You can go for years not thinking about federal insurance on bank deposits--and then a bank failure reminds you of how important this protection can be.
That happened Sept. 28, when regulators took over NetBank Inc., an Internet savings and loan based in Georgia.
In a failure, customers whose deposits are fully covered by the Federal Deposit Insurance Corp. have ready access to their funds. But if deposits exceed the insurance coverage, you may have to wait years to get your hands on the uninsured money, and you might not receive it all back.
Which is why it's prudent, even in these days when bank failures aren't common, to make sure your accounts are fully insured.

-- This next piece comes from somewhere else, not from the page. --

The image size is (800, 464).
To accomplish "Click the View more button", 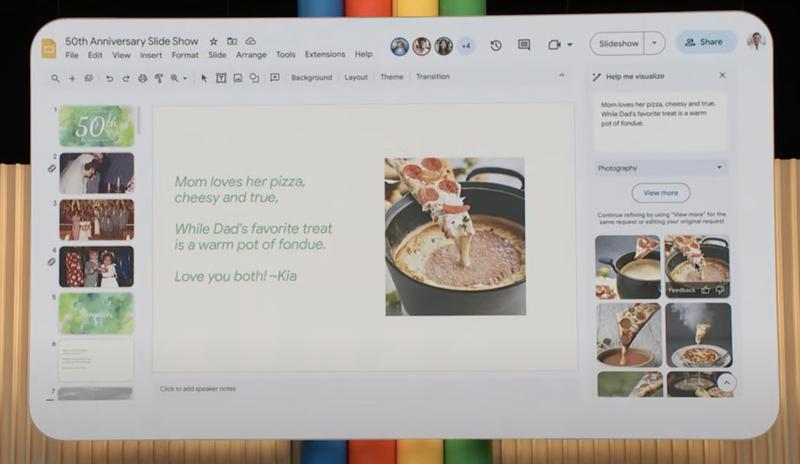I will 661,192.
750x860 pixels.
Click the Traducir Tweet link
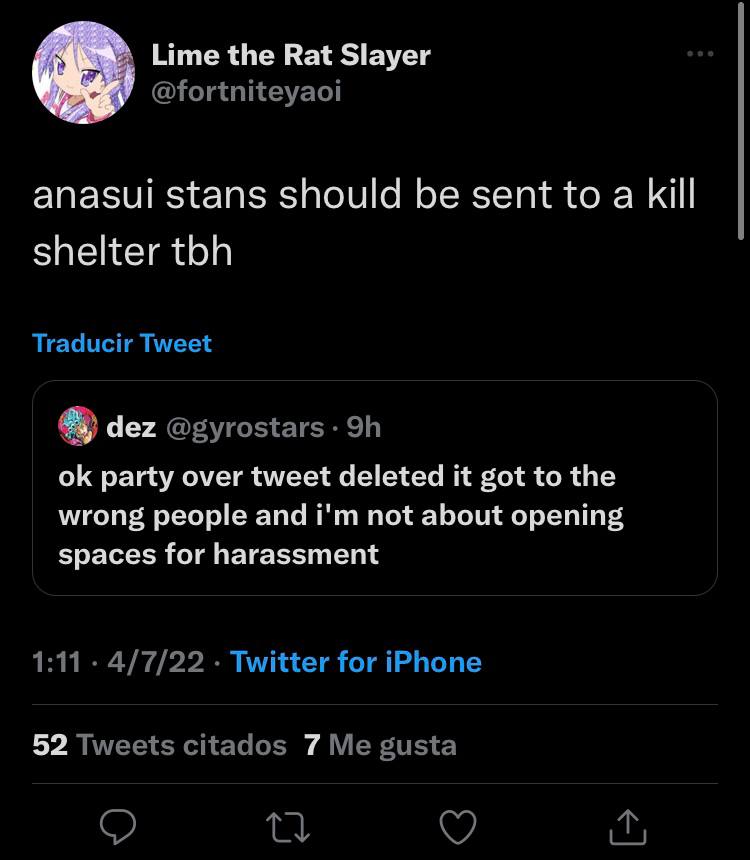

How much insurance protection you receive is based on how accounts are titled. An individual with only a savings account will be covered up to $100,000. But a married couple can protect $1.1 million in deposits by properly setting up their accounts.
Most of us have never been through a bank failure, but NetBank can give you an idea of what happens to consumers. It was the second FDIC-insured bank to fail this year.

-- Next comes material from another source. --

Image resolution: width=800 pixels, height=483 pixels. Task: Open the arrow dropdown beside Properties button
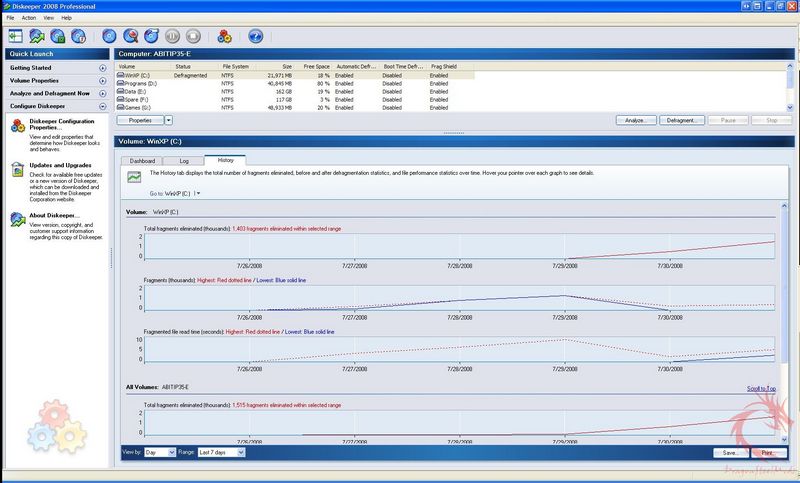[168, 120]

Accounts were transferred to ING Direct after the bank failed, and consumers quickly had access to their money using an ATM or debit card, said FDIC spokesman David Barr.
NetBank had about 1,500 accounts with $101 million in uninsured deposits. For these customers, the situation is more complicated. In a rare move, the FDIC within days gave these customers access to half of their uninsured deposits, Barr said. So someone with $150,000 in a savings account had access to the $100,000 covered by FDIC insurance plus half of the rest, or $25,000.
To obtain the remaining money, the customer will have to stand in line. Those with uninsured funds will become priority creditors of NetBank, meaning their claims will be paid ahead of others. As the FDIC sells NetBank's assets, these customers will receive a share.
If that's not enough to worry about, there's also fraud. The government is warning former NetBank customers not to bite on unsolicited e-mails claiming to be from the FDIC or ING Direct and asking for personal information, including Social Security numbers. The FDIC and ING already have that information.
"You should assume that any e-mail requests to provide [personal information] are fraudulent," the FDIC said.
Bank failures are infrequent. But if you keep sizable sums in a bank or savings and loan make sure your money is covered by the FDIC.
A common misconception is that FDIC coverage is $100,000 per person or per account. Coverage is based upon account ownership.
For instance, an individual with savings and checking accounts will be covered for up to $100,000 because the two accounts are titled under a single name.
But a married couple can have several accounts titled differently and could be covered for much more.
Take this example from Barr: Say they have a joint savings account. On top of that, each has a checking account, an individual retirement account and a trust account naming the other spouse as a beneficiary.
FDIC insurance will cover up to $200,000 in the joint account. Each checking account and trust account is also insured for $100,000, or $400,000 total. And, since last year, each spouse's IRA is covered up to $250,000, or a total of $500,000. Total coverage: $1.1 million.
It's up to you to know the rules of FDIC coverage and make sure you are protected. If your bank fails and you are not fully covered, you can't blame the bank for giving you bum advice. "We've had that happen with bank failures," Barr said.
To play it safe, go to the FDIC's Web site at www.fdic.gov and use the Electronic Deposit Insurance Estimator to figure if you're covered. Or call the FDIC at 877-ASK-FDIC (877-275-3342).